EXERCISE DIRECTIONS
Only the lines holding "vertical" are wanted. Copy every one from the records below.

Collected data
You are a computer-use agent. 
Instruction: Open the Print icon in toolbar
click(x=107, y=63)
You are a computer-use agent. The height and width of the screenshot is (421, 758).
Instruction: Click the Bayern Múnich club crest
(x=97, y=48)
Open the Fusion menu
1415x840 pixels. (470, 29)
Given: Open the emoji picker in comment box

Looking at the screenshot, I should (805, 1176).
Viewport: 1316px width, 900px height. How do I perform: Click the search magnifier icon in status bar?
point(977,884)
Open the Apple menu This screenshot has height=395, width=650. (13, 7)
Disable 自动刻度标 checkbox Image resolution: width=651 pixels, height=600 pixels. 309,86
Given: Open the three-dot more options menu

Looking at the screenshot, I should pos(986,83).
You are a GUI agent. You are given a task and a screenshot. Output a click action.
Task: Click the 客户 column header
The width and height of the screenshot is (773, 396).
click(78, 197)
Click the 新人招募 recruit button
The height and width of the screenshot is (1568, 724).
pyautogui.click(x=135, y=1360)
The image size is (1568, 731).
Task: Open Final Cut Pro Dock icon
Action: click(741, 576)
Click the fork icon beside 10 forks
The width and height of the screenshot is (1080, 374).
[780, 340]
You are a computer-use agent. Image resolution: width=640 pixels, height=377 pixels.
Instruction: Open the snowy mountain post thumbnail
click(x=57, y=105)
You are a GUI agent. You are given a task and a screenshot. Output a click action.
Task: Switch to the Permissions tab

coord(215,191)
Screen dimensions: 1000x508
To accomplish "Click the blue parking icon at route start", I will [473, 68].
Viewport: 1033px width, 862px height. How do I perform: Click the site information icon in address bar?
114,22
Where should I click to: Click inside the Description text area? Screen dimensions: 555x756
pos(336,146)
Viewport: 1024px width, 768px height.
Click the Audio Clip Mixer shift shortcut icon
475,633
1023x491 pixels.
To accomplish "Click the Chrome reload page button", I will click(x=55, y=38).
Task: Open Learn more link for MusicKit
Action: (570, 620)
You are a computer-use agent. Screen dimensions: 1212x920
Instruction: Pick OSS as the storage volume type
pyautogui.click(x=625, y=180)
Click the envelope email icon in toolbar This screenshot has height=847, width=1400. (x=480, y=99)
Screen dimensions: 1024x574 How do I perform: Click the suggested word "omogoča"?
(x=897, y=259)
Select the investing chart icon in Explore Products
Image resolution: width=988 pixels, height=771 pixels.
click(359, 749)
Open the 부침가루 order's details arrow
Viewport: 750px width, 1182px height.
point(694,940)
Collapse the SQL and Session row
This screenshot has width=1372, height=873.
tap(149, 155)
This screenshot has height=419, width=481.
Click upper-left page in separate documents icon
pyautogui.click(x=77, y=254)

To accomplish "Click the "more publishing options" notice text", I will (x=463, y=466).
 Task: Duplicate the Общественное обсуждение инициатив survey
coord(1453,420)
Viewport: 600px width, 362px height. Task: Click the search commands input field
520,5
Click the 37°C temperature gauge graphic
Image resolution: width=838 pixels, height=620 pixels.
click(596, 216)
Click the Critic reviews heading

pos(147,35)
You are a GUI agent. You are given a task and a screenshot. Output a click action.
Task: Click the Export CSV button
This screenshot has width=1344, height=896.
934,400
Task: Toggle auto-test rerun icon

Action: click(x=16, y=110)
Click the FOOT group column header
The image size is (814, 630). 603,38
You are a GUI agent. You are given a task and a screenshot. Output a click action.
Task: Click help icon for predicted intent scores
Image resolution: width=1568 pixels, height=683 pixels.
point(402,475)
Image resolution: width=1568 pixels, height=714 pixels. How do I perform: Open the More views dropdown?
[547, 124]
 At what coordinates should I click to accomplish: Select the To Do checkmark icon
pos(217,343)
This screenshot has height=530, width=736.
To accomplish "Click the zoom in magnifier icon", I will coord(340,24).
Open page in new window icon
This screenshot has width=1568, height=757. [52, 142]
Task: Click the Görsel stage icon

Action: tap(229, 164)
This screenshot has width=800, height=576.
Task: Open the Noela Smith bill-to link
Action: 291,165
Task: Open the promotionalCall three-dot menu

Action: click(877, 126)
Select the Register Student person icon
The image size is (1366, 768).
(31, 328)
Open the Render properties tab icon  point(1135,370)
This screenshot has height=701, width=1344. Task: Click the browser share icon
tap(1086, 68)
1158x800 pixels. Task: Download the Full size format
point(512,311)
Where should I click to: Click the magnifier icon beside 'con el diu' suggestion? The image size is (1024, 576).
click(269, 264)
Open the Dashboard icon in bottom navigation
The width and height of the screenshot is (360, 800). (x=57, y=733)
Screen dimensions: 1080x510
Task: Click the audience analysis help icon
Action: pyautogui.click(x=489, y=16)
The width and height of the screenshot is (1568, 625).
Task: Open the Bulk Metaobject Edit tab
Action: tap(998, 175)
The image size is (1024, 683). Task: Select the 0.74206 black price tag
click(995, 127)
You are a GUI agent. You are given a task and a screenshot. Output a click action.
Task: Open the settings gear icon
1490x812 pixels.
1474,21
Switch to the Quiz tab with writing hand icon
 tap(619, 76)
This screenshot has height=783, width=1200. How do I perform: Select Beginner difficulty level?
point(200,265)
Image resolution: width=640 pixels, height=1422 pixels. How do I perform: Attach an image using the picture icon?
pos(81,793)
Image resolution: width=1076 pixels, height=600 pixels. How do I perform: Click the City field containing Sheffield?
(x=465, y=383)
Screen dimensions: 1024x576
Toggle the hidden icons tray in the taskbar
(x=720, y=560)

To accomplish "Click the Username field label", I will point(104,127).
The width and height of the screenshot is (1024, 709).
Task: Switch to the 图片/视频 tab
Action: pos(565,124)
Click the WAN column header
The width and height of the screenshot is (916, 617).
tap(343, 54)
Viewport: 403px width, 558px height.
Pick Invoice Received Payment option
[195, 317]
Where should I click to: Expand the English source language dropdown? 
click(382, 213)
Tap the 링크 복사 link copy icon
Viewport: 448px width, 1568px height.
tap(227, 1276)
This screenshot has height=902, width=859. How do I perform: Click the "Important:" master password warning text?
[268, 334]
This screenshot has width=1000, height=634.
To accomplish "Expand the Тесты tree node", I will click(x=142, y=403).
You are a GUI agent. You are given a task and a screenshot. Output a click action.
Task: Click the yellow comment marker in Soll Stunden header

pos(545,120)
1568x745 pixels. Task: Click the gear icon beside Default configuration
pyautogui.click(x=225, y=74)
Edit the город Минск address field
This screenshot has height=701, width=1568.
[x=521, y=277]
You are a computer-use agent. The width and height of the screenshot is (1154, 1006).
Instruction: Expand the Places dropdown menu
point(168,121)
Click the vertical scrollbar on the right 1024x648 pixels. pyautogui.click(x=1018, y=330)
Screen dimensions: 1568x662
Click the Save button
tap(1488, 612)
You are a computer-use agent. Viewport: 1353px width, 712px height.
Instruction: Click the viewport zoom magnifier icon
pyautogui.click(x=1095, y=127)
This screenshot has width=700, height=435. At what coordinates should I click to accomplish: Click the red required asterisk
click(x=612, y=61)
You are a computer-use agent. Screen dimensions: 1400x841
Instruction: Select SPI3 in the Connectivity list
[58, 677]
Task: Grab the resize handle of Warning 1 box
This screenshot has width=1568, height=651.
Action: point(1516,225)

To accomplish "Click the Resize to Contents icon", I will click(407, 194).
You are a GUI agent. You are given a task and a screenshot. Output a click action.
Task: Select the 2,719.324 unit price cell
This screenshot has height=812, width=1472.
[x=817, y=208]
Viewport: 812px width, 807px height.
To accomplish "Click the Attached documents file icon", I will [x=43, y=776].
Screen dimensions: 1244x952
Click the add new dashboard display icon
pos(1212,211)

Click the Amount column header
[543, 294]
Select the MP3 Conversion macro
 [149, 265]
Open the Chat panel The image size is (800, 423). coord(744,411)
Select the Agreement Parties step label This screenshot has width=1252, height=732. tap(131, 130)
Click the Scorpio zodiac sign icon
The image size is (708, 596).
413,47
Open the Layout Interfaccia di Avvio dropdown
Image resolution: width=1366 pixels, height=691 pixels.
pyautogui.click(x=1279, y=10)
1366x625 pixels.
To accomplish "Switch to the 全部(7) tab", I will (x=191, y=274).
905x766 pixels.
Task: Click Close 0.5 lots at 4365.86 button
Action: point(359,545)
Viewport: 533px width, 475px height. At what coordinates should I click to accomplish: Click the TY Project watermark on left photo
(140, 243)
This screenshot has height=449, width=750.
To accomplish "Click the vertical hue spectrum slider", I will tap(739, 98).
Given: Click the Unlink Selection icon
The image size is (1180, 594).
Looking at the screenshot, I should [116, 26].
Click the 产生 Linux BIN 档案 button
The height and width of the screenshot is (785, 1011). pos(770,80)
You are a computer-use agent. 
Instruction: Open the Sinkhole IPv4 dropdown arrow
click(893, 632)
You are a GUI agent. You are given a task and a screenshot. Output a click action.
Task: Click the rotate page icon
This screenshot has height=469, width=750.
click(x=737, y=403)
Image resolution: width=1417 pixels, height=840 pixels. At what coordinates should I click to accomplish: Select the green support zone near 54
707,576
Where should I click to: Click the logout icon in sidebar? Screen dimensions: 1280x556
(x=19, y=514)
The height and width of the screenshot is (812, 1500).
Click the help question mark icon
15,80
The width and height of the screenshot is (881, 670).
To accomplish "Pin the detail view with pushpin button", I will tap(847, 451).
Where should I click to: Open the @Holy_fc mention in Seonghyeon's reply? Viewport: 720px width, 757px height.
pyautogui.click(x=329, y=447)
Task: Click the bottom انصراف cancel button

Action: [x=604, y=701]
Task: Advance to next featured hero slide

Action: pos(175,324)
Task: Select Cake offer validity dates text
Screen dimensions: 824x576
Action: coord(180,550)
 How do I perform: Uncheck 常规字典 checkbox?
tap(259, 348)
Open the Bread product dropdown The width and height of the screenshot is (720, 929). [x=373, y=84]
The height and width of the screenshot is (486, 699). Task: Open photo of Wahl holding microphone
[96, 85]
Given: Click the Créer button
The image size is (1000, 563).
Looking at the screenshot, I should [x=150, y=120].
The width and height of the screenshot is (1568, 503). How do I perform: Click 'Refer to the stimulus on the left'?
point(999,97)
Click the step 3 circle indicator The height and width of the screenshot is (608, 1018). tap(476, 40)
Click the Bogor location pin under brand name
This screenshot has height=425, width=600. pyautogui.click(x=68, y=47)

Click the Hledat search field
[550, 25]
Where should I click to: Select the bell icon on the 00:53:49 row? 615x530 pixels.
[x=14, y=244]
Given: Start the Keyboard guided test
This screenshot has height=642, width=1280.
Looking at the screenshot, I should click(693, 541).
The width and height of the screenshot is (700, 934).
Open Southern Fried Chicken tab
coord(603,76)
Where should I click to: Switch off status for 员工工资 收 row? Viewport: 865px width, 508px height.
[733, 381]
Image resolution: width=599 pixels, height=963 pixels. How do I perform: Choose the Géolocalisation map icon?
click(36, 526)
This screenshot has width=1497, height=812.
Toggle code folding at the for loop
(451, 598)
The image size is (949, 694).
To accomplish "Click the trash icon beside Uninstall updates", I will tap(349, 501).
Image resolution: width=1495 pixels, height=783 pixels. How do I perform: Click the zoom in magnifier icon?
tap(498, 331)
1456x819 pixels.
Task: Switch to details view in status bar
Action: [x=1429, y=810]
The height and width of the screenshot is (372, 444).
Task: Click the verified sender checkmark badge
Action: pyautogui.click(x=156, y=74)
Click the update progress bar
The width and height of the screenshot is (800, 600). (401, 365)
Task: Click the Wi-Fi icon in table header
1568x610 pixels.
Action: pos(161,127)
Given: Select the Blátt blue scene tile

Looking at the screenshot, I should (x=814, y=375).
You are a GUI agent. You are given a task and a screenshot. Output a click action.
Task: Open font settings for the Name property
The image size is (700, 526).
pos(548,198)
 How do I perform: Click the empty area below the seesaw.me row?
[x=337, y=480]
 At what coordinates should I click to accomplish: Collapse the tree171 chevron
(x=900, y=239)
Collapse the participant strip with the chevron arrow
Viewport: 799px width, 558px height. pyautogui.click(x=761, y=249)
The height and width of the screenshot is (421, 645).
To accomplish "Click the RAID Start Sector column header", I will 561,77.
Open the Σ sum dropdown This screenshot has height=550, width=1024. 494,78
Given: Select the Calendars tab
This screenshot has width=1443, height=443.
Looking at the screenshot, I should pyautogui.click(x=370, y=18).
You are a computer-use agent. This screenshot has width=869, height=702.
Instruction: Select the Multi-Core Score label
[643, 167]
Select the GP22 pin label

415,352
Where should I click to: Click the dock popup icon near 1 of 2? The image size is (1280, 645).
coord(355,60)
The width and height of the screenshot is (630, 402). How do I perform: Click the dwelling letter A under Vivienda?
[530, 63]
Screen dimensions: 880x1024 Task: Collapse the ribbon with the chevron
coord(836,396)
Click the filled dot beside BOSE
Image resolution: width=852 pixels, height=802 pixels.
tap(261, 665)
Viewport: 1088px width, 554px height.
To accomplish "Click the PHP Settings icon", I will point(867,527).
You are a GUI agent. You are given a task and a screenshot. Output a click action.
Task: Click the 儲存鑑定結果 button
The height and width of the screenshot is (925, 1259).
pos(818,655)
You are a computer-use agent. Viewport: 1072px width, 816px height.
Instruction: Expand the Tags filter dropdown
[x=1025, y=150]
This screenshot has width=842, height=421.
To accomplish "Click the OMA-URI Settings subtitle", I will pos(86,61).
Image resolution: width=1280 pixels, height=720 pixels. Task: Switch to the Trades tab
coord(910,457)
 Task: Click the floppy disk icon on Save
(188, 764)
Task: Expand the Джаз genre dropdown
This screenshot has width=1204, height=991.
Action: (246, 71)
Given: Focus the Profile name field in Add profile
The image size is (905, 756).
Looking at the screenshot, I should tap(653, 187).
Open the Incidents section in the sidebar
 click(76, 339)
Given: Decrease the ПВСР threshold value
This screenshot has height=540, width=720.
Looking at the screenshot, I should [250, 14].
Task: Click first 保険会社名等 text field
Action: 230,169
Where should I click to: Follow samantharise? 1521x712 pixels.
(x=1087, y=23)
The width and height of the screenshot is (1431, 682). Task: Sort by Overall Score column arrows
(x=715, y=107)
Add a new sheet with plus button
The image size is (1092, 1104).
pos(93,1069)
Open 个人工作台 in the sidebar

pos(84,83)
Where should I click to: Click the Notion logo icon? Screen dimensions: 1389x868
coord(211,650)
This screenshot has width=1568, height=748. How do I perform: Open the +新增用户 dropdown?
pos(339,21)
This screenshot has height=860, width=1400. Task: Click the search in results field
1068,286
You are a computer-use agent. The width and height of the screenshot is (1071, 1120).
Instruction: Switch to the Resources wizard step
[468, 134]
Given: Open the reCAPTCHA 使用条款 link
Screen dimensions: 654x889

TASK ANSWER
Click the vertical scrollbar on the right 1024x648 pixels. pyautogui.click(x=1018, y=330)
To accomplish "Click the vertical hue spectrum slider", I will tap(739, 98).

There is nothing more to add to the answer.